- **What is required**
Please put the records from the line containing "Identify the location of 0." through the last line of the records into a JSON list of strings, one string per line, leaving out blank lines.

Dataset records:
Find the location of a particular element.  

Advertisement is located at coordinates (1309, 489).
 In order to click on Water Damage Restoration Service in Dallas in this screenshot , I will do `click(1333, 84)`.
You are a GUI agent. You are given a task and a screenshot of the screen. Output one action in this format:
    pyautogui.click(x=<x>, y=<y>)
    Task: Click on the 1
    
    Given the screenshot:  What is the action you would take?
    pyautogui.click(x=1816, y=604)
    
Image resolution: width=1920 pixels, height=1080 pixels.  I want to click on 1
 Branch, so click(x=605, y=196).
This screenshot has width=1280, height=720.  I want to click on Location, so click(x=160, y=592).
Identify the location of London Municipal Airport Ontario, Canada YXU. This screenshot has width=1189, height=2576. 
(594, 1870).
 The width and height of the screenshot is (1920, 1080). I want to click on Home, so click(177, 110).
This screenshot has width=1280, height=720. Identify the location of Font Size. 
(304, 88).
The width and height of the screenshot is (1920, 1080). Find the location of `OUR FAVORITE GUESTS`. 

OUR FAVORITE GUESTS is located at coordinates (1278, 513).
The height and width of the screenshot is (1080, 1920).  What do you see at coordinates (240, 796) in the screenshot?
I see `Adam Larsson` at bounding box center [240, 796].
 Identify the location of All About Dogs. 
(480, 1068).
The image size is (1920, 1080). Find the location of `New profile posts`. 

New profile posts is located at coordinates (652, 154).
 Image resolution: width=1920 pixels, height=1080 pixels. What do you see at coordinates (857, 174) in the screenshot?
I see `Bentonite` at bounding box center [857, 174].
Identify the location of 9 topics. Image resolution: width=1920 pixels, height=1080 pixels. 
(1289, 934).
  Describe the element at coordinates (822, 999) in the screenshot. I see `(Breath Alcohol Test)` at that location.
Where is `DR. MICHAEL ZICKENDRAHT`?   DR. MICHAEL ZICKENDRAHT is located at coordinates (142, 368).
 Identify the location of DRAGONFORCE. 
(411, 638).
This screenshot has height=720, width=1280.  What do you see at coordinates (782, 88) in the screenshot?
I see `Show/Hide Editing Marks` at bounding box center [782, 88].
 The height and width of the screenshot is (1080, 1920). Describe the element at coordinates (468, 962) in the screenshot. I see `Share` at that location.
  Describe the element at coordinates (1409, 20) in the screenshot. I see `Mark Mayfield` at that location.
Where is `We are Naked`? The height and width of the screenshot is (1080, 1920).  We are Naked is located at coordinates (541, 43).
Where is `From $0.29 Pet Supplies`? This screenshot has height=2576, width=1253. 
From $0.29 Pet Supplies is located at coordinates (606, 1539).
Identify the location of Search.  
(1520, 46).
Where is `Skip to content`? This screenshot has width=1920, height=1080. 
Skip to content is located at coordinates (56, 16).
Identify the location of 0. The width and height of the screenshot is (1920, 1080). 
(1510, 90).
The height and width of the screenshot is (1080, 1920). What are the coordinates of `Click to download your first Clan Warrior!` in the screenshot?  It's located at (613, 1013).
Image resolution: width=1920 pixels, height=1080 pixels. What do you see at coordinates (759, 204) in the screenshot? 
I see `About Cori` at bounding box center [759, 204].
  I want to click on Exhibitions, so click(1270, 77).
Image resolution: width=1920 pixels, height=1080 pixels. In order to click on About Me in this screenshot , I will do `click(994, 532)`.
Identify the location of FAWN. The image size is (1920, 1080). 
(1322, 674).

- **Exercise solution**
[
  "Identify the location of 0. The width and height of the screenshot is (1920, 1080). ",
  "(1510, 90).",
  "The height and width of the screenshot is (1080, 1920). What are the coordinates of `Click to download your first Clan Warrior!` in the screenshot?  It's located at (613, 1013).",
  "Image resolution: width=1920 pixels, height=1080 pixels. What do you see at coordinates (759, 204) in the screenshot? ",
  "I see `About Cori` at bounding box center [759, 204].",
  "  I want to click on Exhibitions, so click(1270, 77).",
  "Image resolution: width=1920 pixels, height=1080 pixels. In order to click on About Me in this screenshot , I will do `click(994, 532)`.",
  "Identify the location of FAWN. The image size is (1920, 1080). ",
  "(1322, 674)."
]